If you don’t have a business contingency plan for when the power goes out, it’s important to develop one as soon as possible. When it comes to power outages, it is not a question of if but when? And the odds are that the power is more likely to go out in winter, which is where we’ll be for the next three months. We’re going to avoid too many references to Game of Thrones, but winter is here, which means the likelihood of an outage goes up.

But Why Does the Power Go Out More in the First Place?

This post from National Geographic does a good job of illustrating just how winter weather can cause power outages. Some of the reasons might be obvious. Winter weather often features storms that have high winds. Those winds can bring down tree branches, tree branches themselves, or telephone poles, which could cause downed power lines. Accumulating snow and ice from a storm can weigh down tree branches and cause them to fall onto power lines as well.

Another common cause is the extreme cold. There is a range where the components of an electrical system work best. If the weather gets too cold or hot or humidity levels go beyond the range, the electrical system will not be as efficient and those moving electrical components will need to work just a little harder to achieve the same result as it would on a more favorable day. It doesn’t help that our infrastructure is aging, making it more difficult for our electrical system to respond to extreme weather occurrences.

Moreover, tree roots are another issue. Even if tree branches don’t fall and disrupt power lines, ice can accumulate along tree roots, which may damage underground power lines. Wind can rock tree roots back and forth, which may affect power lines as well. It’s important to keep in mind that the cold temperatures cause power lines to become stiffer. Small animals looking for warmth can disrupt electrical systems as well.
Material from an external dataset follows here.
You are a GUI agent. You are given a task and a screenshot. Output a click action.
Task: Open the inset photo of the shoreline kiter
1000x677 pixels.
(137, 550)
Finally, it’s important to keep in mind that times of extreme temperatures usually equal increased customer demand. Electric heaters and heating pumps are run more often for comfort heating and other applications. Utility companies may not be able to keep up with demand in the event of a particular extreme event, making it more likely that an outage could occur. This is why it is very important for all businesses and organizations to have a backup plan just in case the worst does occur.